Since Ada was alive for such a relatively short time, only about 22 weeks, and all of that time she was within me, she doesn’t have much detritus. I’m hoping to ask friends and family for memories of me pregnant, since those are the only memories we have of Ada, but more on that later. Now, I need tangible proof that Ada exists, existed. My body is slowly changing back to pre-Ada shape, including the fading of my lina negra, and it makes me so very sad that I have so little to show for her. Since we were only at 23 weeks, we hadn’t bought much in the way of baby stuff. All we had was a few outfits and accessories sent by loving friends and family, and some stuff we bought from Cornell during Brandon’s graduation. We have more pamphlets on babyloss than we do stuff for Ada.
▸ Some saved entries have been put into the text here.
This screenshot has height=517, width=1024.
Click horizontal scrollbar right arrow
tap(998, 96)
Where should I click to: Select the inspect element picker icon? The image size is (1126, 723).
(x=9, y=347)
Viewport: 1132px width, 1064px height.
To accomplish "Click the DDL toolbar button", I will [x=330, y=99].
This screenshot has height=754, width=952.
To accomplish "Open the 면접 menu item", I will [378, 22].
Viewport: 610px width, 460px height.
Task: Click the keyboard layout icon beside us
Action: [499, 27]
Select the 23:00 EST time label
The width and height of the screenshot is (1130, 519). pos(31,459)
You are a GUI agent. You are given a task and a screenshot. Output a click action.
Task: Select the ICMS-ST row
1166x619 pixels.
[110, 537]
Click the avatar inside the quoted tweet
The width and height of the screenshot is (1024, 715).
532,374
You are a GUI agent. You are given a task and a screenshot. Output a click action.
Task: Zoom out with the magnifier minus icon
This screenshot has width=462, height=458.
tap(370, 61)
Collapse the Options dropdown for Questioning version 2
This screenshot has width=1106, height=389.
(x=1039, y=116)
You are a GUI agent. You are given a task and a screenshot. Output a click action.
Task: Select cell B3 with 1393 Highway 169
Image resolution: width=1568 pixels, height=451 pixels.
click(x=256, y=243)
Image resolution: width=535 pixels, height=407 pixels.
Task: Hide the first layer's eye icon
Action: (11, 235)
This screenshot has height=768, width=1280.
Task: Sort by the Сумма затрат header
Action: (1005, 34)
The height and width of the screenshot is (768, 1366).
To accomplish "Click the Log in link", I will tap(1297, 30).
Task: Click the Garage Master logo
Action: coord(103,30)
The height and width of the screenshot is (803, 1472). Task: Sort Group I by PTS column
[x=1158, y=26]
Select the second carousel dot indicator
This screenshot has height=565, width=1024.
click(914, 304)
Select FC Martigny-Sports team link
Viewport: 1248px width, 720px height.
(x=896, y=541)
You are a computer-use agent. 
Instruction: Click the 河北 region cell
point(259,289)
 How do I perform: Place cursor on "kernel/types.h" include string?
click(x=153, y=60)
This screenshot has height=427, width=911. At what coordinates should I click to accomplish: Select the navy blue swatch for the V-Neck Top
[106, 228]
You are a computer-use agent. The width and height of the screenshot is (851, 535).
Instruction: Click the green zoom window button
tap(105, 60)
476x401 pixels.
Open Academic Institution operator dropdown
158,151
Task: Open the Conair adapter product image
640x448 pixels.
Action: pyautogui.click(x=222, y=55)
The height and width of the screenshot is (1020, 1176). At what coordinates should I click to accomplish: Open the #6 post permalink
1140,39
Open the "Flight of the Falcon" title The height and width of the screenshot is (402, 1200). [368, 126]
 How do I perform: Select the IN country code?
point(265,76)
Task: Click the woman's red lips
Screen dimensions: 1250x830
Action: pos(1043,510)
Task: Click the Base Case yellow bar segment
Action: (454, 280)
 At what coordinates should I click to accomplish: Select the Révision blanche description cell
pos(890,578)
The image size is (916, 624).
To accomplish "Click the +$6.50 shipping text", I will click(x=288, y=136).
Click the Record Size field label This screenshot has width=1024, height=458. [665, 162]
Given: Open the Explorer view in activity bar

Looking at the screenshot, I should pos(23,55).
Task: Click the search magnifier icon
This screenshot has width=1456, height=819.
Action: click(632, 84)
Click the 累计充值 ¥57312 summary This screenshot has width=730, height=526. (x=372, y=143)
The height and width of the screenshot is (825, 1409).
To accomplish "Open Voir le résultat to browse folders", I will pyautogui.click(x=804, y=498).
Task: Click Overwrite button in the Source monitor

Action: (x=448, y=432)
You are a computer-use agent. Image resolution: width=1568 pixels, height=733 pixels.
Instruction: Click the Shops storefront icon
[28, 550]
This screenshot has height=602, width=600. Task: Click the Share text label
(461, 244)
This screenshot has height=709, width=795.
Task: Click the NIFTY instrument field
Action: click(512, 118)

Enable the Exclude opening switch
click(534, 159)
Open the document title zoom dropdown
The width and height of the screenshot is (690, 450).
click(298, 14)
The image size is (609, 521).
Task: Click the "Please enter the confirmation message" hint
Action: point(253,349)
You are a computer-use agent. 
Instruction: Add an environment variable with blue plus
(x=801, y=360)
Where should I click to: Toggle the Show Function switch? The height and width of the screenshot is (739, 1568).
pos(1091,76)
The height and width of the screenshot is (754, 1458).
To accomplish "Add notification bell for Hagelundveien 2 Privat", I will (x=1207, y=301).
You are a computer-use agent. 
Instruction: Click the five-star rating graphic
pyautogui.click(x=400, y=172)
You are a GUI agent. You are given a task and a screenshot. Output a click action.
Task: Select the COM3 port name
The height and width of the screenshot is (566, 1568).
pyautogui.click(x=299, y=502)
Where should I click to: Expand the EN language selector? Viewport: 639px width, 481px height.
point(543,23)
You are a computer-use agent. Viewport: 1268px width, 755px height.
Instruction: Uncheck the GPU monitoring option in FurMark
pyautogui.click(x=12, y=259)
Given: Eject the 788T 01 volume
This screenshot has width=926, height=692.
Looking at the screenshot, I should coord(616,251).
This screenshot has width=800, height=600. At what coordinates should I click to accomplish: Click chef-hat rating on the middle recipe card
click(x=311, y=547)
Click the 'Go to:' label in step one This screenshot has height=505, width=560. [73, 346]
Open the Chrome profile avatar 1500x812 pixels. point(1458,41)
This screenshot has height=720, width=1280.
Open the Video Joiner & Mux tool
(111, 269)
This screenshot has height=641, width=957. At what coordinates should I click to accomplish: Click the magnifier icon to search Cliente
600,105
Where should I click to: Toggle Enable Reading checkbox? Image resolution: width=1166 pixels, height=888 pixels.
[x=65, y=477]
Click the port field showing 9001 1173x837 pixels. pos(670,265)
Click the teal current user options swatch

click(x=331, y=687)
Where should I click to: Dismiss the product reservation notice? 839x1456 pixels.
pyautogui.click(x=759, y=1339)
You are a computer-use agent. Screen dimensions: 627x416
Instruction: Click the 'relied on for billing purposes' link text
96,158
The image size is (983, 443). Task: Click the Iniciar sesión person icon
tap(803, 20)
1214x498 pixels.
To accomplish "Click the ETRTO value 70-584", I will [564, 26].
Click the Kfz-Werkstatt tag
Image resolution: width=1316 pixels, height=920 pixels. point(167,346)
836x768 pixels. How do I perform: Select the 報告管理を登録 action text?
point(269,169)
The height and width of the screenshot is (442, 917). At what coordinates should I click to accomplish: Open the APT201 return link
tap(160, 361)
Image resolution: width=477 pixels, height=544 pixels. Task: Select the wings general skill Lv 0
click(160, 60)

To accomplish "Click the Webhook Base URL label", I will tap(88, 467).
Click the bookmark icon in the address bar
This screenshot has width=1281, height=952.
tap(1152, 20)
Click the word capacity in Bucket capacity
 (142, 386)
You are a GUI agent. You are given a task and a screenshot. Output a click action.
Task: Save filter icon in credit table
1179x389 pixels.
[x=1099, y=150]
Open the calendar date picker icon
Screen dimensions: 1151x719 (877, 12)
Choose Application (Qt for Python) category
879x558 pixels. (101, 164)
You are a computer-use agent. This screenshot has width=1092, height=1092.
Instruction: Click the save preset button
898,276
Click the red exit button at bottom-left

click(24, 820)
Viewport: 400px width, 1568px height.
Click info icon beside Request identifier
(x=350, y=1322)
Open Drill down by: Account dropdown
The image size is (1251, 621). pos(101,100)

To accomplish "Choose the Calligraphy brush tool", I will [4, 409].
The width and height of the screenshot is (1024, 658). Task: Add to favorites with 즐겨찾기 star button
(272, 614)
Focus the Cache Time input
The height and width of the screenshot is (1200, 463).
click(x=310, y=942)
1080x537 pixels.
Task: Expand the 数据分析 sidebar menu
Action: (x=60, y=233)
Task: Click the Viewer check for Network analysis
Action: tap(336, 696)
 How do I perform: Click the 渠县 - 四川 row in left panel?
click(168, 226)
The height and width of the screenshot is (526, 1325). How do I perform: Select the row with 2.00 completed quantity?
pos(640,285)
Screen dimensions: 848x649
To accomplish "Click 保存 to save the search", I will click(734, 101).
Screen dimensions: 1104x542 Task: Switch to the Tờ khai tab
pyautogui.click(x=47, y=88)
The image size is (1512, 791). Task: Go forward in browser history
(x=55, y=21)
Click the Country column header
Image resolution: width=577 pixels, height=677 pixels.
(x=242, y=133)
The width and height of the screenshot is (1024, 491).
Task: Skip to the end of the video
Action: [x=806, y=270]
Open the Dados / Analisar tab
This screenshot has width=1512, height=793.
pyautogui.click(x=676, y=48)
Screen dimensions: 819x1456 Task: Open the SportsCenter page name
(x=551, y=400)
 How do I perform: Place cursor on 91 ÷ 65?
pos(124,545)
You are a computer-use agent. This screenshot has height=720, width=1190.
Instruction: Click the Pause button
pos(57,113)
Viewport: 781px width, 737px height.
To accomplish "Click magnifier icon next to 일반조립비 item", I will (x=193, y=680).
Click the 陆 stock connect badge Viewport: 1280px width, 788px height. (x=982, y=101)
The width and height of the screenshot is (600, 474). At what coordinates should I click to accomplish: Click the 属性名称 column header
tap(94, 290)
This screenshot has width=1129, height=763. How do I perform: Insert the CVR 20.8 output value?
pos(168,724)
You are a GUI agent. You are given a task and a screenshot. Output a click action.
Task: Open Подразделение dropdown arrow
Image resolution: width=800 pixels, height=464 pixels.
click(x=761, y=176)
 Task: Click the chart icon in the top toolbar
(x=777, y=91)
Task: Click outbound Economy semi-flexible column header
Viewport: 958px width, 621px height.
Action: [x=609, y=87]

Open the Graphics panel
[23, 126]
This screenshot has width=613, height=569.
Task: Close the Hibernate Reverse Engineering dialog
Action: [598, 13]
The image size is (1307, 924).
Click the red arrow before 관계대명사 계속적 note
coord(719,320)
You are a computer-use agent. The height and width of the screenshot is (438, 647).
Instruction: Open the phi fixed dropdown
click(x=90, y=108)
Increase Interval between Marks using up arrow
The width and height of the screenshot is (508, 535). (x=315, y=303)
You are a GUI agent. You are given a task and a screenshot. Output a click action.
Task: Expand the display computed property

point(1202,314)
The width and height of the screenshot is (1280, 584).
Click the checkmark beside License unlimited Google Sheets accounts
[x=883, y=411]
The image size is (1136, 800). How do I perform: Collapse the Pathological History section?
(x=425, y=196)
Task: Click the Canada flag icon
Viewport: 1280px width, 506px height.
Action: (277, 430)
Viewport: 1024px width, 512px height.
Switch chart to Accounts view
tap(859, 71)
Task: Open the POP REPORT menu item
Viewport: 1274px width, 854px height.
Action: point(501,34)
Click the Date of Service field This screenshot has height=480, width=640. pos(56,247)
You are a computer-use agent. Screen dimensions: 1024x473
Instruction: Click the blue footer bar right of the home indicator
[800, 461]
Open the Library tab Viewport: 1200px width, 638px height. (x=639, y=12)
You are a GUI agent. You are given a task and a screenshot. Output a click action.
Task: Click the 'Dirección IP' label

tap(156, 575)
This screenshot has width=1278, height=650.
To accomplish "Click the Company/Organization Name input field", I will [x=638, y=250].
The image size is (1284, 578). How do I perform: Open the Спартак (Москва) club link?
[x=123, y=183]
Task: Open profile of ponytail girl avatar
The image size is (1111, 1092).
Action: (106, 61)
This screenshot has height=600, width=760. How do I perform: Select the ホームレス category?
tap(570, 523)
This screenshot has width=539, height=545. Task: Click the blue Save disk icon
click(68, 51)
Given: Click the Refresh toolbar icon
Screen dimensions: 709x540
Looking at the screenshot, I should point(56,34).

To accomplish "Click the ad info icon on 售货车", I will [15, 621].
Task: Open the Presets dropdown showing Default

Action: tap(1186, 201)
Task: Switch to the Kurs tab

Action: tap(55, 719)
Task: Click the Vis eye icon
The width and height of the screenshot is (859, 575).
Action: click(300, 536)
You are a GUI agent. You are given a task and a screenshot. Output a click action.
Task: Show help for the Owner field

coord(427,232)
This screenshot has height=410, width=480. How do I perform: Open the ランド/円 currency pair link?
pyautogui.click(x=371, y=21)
Today, I went to the funeral home to drop off some materials that they will use to get hand and footprints. A washable ink pad, acid-free paper, and in the faint hope that her tiny extremities will be sturdy enough, a kit for making imprints in clay. Unfortunately and fortunately, the person we are working with has also suffered the loss of an infant, and promised that every care will be taken to get these mementos that mean so much to me.
They had previously asked Brandon if we had something to wrap her in, and the only thing we had was a bright yellow hooded towel with a silly bear face on it. I was not having a good day, not thinking straight, so this is what I gave. I sort of liked the idea of her wrapped in that happy, sunny towel, even though the hood would be much, much too large for her. Today, they asked if I had something to wrap her in for cremation. I said no, we hadn’t bought much. They said that they could find a towel or something. Even though I know it’s just her body, that really, really bothered me.
So, I headed Babies R Us. My original intent was to just get some baby blankets, but while driving I realized what I really wanted was baby clothes for Ada. I will always regret not having clothes or the handprint kit at the hospital, but maybe it’s not too late to do what I should have done. I started hoping they’d have something for preemies.
They had exactly one preemie outfit, and it was perfect. Probably way too big, but perfect nonetheless. I got two sets so I’d have one to keep – no I don’t know what I’ll do with it, I just want it. I had to stop looking at it or I’d cry in the store, just like I’m crying now. I went over to blankets, and they had a set that was perfect. I will cut out all the tags and wash them first so they are soft and smell nice, not that it matters, but that’s what I would have done if Ada was alive. I’ll take them to the funeral home first thing in the morning, and ask the kind person to dress her after getting her hand and footprints. Everything is in the washer now – the first and last time that I’ll do laundry for Ada.